Status : Doctorant
LLF, CNRS – UMR 7110
Université Paris Diderot-Paris 7
Case 7031 – 5, rue Thomas Mann,
75205 Paris cedex 13
Mail : foravnzvar[nebonfr]yvathvfg[cbvag]havi-cnevf-qvqrebg[cbvag]se
Website : http://www.llf.cnrs.fr/fr/Gens/Beniamine
Title : Inflectional classifications. A quantitative study of paradigm structures
PhD Defense : 2018-07-06
Inscription : 2014 à Paris 7
In some inflectional systems, the same morphosyntactic properties can be expressed differently across lexemes. These systems are usually described through the enumeration of a small number of inflection classes partitioning the inventory of lexemes. However, the actual structure of inflection class systems is much more complex, and methodological vagueness leads to contradictory accounts regarding inventories of inflection classes.
This dissertation adopts the Word and Paradigm approach and elaborates computational tools to investigate precisely the similarity structure of inflection class systems based on inflectional lexicon. We study Arabic, Yaitepec Chatino, Zenzontepec Chatino, English, French, Navajo and European Portuguese verbs as well as Russian nouns.

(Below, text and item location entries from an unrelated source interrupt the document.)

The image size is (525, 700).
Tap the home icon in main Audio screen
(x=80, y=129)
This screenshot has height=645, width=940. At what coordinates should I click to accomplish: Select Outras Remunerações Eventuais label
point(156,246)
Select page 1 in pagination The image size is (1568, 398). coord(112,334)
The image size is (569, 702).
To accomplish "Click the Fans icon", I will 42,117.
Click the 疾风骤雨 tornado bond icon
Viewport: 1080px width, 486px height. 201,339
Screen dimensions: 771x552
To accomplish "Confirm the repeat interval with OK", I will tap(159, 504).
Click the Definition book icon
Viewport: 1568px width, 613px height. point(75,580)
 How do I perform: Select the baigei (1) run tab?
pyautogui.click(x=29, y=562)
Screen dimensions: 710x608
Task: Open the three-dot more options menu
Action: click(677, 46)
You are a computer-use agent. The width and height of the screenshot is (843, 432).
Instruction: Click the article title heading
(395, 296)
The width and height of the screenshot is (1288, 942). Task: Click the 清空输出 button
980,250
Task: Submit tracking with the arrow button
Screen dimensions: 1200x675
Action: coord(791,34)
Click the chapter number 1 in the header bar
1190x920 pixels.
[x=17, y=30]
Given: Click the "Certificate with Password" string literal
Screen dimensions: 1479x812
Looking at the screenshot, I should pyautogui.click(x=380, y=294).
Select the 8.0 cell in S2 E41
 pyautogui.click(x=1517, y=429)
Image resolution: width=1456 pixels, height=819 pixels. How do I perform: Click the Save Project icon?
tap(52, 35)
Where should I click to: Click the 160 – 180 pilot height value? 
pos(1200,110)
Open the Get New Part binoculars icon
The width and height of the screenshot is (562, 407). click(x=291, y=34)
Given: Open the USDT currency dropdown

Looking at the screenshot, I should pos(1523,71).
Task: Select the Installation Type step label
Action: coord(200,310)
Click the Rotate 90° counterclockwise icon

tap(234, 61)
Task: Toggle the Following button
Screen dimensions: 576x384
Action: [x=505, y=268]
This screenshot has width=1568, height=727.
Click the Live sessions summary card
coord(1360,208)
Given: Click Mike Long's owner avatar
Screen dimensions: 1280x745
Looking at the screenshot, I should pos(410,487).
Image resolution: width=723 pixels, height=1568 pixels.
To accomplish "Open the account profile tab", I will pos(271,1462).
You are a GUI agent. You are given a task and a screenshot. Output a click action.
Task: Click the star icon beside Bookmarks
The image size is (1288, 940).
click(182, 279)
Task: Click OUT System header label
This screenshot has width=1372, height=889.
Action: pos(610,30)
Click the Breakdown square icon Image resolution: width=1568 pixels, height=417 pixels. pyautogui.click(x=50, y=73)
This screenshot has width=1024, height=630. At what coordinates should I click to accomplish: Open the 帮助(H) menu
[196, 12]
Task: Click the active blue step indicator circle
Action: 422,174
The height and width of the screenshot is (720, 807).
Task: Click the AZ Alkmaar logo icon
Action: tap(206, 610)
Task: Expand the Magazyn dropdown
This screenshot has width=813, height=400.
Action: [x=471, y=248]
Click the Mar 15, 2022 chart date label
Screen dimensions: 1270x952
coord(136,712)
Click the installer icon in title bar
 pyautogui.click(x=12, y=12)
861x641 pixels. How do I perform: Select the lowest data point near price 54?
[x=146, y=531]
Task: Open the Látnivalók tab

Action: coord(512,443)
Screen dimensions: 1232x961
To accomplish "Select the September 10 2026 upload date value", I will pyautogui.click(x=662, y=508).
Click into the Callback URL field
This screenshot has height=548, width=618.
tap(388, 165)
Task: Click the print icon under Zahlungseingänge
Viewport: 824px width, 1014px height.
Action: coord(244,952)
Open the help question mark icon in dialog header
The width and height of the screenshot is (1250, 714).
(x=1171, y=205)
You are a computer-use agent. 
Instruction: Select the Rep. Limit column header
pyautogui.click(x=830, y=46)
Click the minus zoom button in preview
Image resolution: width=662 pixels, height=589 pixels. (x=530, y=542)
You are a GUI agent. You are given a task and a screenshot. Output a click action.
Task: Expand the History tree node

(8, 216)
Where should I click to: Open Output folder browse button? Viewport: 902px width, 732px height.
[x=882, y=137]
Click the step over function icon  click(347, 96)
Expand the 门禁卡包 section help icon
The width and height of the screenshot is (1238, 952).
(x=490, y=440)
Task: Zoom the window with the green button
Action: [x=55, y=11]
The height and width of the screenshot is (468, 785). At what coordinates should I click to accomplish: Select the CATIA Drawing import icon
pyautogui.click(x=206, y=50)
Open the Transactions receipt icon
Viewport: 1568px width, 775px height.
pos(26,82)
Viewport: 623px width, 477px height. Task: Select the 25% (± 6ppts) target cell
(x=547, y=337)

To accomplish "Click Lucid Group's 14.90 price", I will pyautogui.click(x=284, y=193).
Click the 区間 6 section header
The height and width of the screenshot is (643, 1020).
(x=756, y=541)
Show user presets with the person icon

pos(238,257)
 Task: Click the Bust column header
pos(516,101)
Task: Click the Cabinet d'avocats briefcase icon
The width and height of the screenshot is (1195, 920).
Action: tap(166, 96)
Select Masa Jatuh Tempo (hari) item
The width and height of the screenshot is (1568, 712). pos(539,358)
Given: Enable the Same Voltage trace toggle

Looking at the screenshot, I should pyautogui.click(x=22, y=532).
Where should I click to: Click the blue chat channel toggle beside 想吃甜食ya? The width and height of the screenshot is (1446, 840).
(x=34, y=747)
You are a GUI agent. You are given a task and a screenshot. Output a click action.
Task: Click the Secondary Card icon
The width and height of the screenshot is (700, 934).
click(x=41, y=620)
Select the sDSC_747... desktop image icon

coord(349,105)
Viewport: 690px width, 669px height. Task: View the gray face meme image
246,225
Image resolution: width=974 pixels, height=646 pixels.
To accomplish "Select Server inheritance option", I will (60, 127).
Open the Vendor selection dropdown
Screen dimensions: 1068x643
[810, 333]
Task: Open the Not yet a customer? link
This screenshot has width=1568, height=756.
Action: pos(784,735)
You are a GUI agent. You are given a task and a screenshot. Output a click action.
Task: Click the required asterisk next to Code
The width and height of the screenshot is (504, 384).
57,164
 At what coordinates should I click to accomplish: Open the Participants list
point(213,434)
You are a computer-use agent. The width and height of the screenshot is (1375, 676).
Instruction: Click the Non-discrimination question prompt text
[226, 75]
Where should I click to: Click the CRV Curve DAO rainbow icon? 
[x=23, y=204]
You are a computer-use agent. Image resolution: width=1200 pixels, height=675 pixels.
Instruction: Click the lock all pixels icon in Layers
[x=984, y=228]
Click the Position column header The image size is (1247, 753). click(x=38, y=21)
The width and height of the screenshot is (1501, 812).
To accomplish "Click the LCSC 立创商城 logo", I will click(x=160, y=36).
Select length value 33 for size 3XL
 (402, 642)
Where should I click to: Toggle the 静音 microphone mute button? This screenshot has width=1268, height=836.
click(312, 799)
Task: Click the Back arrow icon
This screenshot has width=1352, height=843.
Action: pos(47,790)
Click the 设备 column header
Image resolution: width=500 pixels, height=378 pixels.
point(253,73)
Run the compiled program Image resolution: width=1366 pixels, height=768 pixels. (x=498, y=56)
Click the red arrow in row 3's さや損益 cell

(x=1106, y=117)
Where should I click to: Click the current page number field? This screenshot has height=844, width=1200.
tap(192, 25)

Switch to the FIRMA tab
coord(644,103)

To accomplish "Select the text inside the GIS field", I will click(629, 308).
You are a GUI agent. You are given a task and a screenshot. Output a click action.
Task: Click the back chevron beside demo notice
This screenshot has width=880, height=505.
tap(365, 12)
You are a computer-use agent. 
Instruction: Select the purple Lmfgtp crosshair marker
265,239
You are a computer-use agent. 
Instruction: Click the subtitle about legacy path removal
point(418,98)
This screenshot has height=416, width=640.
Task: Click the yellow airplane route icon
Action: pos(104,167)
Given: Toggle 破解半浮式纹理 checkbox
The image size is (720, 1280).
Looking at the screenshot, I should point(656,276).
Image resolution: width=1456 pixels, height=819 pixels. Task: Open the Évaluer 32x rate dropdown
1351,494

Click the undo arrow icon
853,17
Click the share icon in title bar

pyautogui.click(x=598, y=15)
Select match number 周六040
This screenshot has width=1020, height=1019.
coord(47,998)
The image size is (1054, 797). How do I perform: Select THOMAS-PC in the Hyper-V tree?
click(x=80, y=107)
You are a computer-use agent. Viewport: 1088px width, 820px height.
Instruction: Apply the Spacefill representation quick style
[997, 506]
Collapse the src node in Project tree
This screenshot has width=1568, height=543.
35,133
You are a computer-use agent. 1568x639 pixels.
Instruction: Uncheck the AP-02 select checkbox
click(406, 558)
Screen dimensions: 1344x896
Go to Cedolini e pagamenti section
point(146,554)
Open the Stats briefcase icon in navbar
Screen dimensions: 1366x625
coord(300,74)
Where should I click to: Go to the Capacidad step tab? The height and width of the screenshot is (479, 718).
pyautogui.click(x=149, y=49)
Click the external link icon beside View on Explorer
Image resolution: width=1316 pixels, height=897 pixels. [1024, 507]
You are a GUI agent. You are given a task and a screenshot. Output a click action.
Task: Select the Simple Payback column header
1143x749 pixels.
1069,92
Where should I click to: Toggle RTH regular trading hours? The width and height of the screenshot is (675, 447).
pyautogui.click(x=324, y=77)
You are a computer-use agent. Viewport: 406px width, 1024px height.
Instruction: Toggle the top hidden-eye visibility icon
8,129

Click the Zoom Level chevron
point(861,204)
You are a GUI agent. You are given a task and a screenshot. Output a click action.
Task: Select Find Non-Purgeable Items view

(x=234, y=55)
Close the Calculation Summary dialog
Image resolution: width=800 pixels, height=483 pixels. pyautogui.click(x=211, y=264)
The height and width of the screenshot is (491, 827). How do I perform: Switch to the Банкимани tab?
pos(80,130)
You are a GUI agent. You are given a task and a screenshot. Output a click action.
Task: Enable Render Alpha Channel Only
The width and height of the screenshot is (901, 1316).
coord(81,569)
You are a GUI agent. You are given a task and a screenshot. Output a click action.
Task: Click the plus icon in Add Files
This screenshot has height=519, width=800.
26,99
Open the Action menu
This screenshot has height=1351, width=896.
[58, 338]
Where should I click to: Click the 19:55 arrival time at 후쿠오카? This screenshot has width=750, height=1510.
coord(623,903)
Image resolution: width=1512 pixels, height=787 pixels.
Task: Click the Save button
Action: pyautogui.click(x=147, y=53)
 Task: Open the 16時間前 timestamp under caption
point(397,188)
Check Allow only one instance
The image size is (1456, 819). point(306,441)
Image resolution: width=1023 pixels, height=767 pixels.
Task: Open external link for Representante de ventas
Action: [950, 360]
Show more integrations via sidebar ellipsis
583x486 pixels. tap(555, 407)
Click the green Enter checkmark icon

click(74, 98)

The first part defines the inflectional behavior of lexemes through the set of all surface alternations between their forms. We describe an algorithm to infer automatically alternation patterns between any two forms of a lexeme. We use alternation patterns to quantify the Paradigm Cell Filling Problem (PCFP). The second part investigates the similarity structure of inflectional systems. We start by classifying lexemes into microclasses, based on identity of inflectional behavior. These classes are numerous, and sometimes very similar. We then describe an algorithm based on minimal description length to gather microclasses into macroclasses which conform to the traditional notion of inflection class. Finally, we show that the most faithful model to describe similarities in inflectional systems is a lattice in which each node is an inflection class. To deduce this multiple inheritance hierarchy from alternation patterns, we use Formal Concept Analysis.